Вместо того чтобы, как то бывало обыкновенно, смутиться, растеряться и вымаливать прощение — в этом действе пан Бельчуковский за десять лет совместного бытия преуспел весьма — он вдруг покраснел до того, что панна Бельчуковская испугалась: не случилось бы с супругом удару.
— Молчать! — рявкнул он да так, что люстра, посеребренная, с подвесами «под хрусталь», покачнулась и эти самые подвесы, стоившие панне Бельчуковской двухнедельной истерики, задребезжали.
— Ты тоже молчи! — велел пан Бельчуковский теще, которая неосторожно выглянула, удивленная криком. — Р — развели тут!
— Что, дорогой? — признаться, панна Бельчуковская испытала столь огромное удивление, что даже образ злосчастного манто поблек.
— Бар — р — рдак развели! — пан Бельчуковский обвел квартирку нехорошим взглядом.
И глаза покраснели, выпучились.
На висках сосуды вздулись.
— Полы не метены! Пыль… — мазнул пальцами по комоду и пальцы эти в лицо супруге ткнул. — Не вытерта! Ужин… подавай!

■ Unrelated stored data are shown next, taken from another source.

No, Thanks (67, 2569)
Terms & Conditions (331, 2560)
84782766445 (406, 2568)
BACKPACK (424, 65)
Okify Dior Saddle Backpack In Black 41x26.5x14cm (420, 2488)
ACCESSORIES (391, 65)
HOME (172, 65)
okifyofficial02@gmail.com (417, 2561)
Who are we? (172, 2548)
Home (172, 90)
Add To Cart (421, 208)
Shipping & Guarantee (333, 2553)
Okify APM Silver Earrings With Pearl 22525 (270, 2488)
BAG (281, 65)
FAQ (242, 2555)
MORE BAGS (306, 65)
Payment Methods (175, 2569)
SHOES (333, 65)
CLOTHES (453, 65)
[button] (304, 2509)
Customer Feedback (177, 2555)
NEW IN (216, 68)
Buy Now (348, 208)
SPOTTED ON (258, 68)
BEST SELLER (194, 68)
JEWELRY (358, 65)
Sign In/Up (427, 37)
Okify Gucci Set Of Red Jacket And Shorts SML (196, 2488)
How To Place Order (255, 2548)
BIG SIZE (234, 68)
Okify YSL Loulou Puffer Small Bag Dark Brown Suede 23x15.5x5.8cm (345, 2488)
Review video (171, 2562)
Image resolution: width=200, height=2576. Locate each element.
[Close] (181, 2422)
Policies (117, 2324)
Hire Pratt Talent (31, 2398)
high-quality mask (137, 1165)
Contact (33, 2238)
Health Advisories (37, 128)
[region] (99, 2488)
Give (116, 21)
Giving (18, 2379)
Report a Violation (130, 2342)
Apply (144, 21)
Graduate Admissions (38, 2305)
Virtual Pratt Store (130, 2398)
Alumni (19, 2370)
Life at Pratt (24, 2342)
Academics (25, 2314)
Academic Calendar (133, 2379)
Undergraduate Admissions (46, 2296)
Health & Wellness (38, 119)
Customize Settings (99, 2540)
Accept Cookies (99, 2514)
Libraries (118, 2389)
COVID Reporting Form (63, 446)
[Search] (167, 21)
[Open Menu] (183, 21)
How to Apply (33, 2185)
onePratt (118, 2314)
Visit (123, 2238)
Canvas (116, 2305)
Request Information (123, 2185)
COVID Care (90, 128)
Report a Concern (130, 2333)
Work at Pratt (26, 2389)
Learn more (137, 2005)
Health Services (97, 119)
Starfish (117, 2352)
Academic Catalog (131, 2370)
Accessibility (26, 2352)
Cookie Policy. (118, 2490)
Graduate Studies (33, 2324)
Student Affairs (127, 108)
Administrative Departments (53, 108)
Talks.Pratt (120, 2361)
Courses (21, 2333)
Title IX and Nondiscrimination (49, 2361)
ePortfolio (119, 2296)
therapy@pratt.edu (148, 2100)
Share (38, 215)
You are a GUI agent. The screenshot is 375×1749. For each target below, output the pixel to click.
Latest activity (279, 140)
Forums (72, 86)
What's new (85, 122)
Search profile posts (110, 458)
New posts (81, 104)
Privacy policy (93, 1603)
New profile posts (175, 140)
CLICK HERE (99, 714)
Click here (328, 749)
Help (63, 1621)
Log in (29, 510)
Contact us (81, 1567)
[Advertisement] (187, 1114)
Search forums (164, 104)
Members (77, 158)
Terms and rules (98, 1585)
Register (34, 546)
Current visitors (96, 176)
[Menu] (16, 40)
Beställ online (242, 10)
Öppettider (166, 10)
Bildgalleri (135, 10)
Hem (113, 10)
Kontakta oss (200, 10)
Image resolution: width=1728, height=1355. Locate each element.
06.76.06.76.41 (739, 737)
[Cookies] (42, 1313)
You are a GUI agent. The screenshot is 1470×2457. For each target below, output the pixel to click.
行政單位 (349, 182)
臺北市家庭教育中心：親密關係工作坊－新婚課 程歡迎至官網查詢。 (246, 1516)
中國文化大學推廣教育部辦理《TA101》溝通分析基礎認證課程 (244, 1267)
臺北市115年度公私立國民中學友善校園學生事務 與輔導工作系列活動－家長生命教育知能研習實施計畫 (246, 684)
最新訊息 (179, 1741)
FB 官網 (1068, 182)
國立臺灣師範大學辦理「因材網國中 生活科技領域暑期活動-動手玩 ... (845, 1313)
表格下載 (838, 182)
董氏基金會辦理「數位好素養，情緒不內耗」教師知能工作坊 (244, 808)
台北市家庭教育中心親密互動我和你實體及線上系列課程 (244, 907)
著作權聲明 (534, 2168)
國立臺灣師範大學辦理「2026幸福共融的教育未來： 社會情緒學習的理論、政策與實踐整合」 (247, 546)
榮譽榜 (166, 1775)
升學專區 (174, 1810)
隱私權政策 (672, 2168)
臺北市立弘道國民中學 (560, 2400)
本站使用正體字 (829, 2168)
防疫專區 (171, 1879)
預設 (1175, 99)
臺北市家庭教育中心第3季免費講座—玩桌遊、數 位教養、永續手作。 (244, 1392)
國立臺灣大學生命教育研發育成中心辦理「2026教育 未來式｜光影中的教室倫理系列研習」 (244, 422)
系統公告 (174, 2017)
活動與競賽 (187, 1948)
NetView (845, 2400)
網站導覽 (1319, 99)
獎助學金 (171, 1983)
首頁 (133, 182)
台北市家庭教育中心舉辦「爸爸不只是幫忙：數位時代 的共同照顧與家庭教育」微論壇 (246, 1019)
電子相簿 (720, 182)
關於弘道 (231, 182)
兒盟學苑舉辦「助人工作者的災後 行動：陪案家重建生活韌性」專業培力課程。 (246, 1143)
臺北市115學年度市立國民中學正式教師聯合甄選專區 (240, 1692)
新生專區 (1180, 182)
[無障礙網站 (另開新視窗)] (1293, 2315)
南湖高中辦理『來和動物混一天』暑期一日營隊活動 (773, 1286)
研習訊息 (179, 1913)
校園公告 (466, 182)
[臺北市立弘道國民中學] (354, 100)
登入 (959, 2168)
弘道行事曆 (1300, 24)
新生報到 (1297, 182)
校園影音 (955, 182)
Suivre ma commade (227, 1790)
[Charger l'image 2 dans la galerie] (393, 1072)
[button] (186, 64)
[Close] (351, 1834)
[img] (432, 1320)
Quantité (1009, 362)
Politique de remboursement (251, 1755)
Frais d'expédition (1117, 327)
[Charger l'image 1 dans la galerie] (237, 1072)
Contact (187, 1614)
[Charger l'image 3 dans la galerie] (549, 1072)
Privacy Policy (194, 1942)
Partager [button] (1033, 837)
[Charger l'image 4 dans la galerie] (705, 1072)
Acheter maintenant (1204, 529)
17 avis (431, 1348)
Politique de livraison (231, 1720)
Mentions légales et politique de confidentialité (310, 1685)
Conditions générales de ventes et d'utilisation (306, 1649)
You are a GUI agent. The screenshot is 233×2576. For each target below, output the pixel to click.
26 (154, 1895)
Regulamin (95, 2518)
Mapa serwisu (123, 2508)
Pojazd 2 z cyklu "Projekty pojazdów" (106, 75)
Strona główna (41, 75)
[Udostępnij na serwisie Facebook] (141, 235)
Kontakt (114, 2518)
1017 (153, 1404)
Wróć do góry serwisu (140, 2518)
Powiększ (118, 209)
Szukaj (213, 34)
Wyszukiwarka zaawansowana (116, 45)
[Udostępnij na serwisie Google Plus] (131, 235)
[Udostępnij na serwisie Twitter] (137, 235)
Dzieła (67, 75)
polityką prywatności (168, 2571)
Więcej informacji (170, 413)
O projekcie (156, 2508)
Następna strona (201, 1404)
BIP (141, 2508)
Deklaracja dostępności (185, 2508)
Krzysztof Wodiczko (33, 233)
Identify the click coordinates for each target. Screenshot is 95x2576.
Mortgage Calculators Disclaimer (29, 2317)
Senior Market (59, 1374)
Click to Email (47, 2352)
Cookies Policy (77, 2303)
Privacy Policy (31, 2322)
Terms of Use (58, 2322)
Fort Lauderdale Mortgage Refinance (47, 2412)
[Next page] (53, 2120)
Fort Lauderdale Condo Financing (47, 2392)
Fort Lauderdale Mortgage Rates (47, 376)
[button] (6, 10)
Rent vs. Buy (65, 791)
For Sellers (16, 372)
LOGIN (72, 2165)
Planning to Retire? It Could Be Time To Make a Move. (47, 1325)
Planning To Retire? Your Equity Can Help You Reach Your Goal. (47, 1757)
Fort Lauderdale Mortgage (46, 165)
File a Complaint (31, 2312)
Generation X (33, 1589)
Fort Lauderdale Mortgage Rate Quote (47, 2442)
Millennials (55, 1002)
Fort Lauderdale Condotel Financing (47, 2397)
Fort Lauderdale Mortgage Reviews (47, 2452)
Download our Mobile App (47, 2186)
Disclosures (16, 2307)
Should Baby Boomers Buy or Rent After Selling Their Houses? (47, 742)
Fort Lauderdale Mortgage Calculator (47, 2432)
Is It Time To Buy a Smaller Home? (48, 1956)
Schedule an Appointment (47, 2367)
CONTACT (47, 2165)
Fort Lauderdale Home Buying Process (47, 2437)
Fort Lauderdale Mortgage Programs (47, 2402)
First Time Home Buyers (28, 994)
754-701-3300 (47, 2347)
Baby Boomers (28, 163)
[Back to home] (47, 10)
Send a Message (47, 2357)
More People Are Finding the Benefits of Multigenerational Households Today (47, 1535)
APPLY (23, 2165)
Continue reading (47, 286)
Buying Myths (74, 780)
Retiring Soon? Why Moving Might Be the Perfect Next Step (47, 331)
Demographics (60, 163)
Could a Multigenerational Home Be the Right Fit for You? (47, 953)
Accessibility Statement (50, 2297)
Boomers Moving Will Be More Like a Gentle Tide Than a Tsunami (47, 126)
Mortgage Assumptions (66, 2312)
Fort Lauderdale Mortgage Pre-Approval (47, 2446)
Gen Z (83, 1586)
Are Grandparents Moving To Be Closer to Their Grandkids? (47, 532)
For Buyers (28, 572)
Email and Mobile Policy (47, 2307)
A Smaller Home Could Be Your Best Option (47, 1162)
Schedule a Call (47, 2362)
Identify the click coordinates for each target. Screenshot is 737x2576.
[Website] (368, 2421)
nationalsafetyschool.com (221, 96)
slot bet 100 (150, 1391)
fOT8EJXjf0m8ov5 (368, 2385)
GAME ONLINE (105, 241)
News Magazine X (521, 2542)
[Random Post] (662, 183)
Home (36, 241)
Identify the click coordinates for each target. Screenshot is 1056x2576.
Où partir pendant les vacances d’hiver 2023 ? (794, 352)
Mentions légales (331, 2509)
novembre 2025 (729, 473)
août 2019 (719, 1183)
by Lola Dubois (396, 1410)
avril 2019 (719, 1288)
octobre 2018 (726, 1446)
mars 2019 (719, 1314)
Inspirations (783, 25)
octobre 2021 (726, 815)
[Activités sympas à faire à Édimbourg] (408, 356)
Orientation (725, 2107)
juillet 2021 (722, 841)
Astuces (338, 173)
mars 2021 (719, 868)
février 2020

— Да в своем ли ты уме… — начала было Аглая Венедиктовна, но была остановлена ударом кулака по стене:
— Молчать!
Этот вечер к преогромному удовольствию пана Бельчуковского закончился в тишине и покое… панна Бельчуковская, пораженная этакой эскападой дражайшего супруга была тиха и задумчива, а единственный раз, когда она в тщетное попытке вернуть утраченную власть заголосила, бунт был подавлен одним словом:
— Разведусь, — бросил пан Бельчуковский, поддевая на вилку скользкую шляпку гриба.
Гриб он закусил кислой капусткой.
Опрокинул рюмочку травяного настою, потребление которого до сего вечера было под запретом, ибо и супруга, и ея матушка полагали, что алкоголь дурно влияет на слабый мужской мозг…
— Я… я… — глядя, как исчезают один за другим, что грибочки, что капусточка, что иные, неполезные для хрупкого здоровья пана Бельчуковского, продукты, панна Бельчуковская всхлипнула, не то от жалости к мужу, у которого к утру, как пить дать, случатся желудочные рези, не то от жалости к себе, оставшейся без манто…
— Тише, — шикнула матушка. — А то и вправду разведется… блажь-то, она пройдет… пройдет блажь.
Блажь длилась две недели, за которые в жизни пана Бельчуковского многое переменилось. И это были самые счастливые недели на его памяти…
Гавриил, проводив взглядом толстяка, который тряскою рысцой бежал к выходу из залы, подумал, что все ныне идет не по плану. Правда, плана как такового у него не было, но… вот если бы был, то не было бы в этом плане места ни сцене этой, ни раздавленному венку, ни субъекту, что сунул руки в карманы и, покачиваясь, переваливаясь с пятки на носок, бормотал:
— Эк оно… разбудили мужика… берегись, кто может.